You need to invest your money to see it growing. However, you may not be sure which investment is better for you. An investment strategy may have worked better in the past years, but it may not be the same this year - 2017.
Here are some investment tips for 2017, which you can go through to make your money grow and help you attain your short and long term financial goals.
1 Save more dollars
The key to preparing yourself for any uncertainties is to save as much as you can. Have a target to save 15% of your monthly paycheck. The stock and bond markets are expected to give comparatively lower returns in the coming 10 years than what you’ve experienced before. So, if you save more, you can make your financial future better.
2 Prepare for uncertainties
Several economic and political events happened in 2016, and you can expect more uncertainties in 2017. In 2016, the Brexit vote in the UK and the presidential election in USA were major events that will impact the economy in 2017. The new US administration will affect the investors in the coming days. Some policies will definitely be beneficial but some of them will result in market volatility. So, be prepared and make investments in 2017 with long term perspective.
3 Pay tax on your retirement savings
You should be knowing that money can be taxed only once. So, if you take advantage of the new, lower rates, you won’t have to pay taxes later, when the interest rates might be higher. If you pay taxes on the money you put into your Roth IRA now, you won’t have to pay taxes when you withdraw from your retirement account later.

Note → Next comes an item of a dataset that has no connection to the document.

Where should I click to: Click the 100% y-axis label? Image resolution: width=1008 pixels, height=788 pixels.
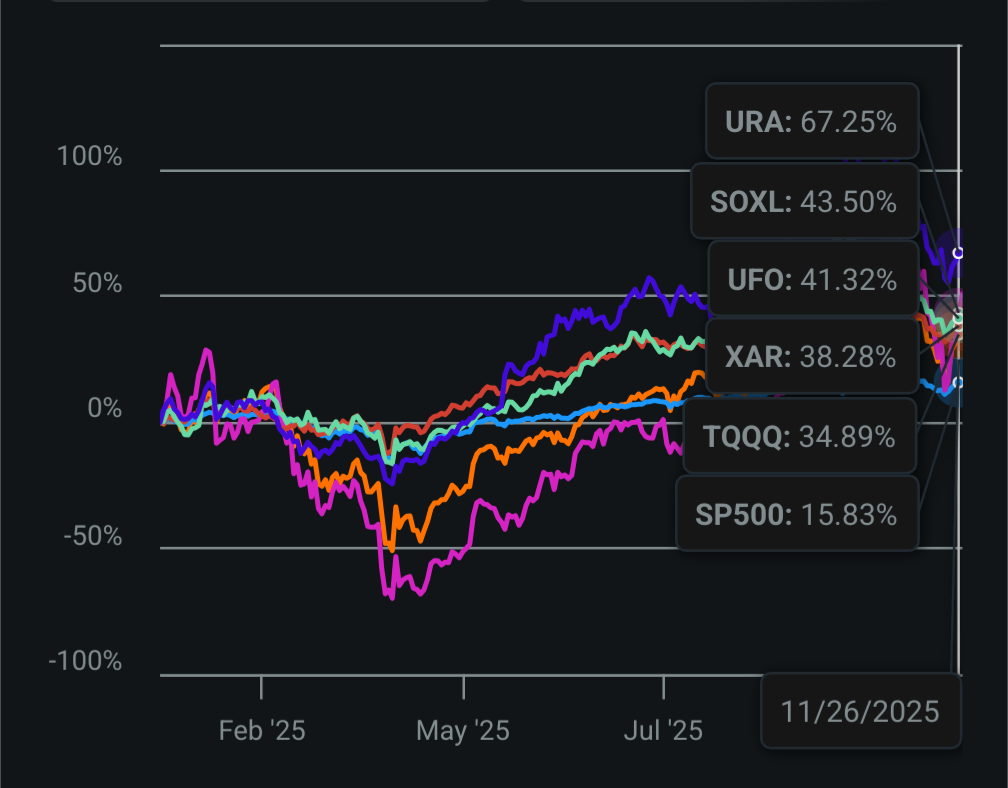click(91, 157)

4 Understand your existing portfolio first
If you have money for new investments in 2017, at first, understand your existing portfolio. According to Hans Scheil, the president of North Carolina-based Cardinal Retirement Planning, Inc., “If you have new money to invest, I suggest a quick review of the existing portfolio. Is it properly diversified? Are the investment positions meeting your expectations? Are the investments performing well relative to their risk and the markets? The answers to those questions will tell you if the new money should go into the same investments.”
5 Build a diversified portfolio
It is always better to build a diversified portfolio; but, maybe this is the right time if you haven’t done it in the past. Scheil says “...diversification unless you personally own and manage the one business you are investing in.”
6 A sleeping bear market is predicted
According to Katrina Lamb, head of investment strategy and research with MV Financial Group, investors should be aware of a sleeping bear market in the coming days. Most of the stocks will trade sideways; that is, neither gain nor lose price. She says that as long as there is a decent growth in the US economy and the status quo in Europe, China and Japan, remain the same, there won’t be a long-term bear market in the coming days.
7 Growth is predicted in some places in the housing market
According to FreddieMac Multifamily 2017 Outlook, the market will continue growing with moderate pace in these areas: Tacoma in washington, Colorado Springs in Colorado, Sacramento in California along with Portland and Seattle. With the rise in the construction costs, more developers are concentrating and will continue to build or remodel luxury multifamily units, mostly in urban downtowns.
8 Secure your data and assets
All the investors should take proper precautions to safeguard their data and assets. You should also be aware of the risks associated with your investments in 2017. If required, talk to a financial adviser about how you can secure your online accounts.
Above all, always stay informed about the market. It doesn’t mean that you’d have to react to each and every changes; in fact, you should resist yourself from reacting to each and every change. But, have sound knowledge about your investment plan and how they are changing with the different movements.
This way, your investments will give you better returns and you’ll be able to attain your financial goals in your desired period of time.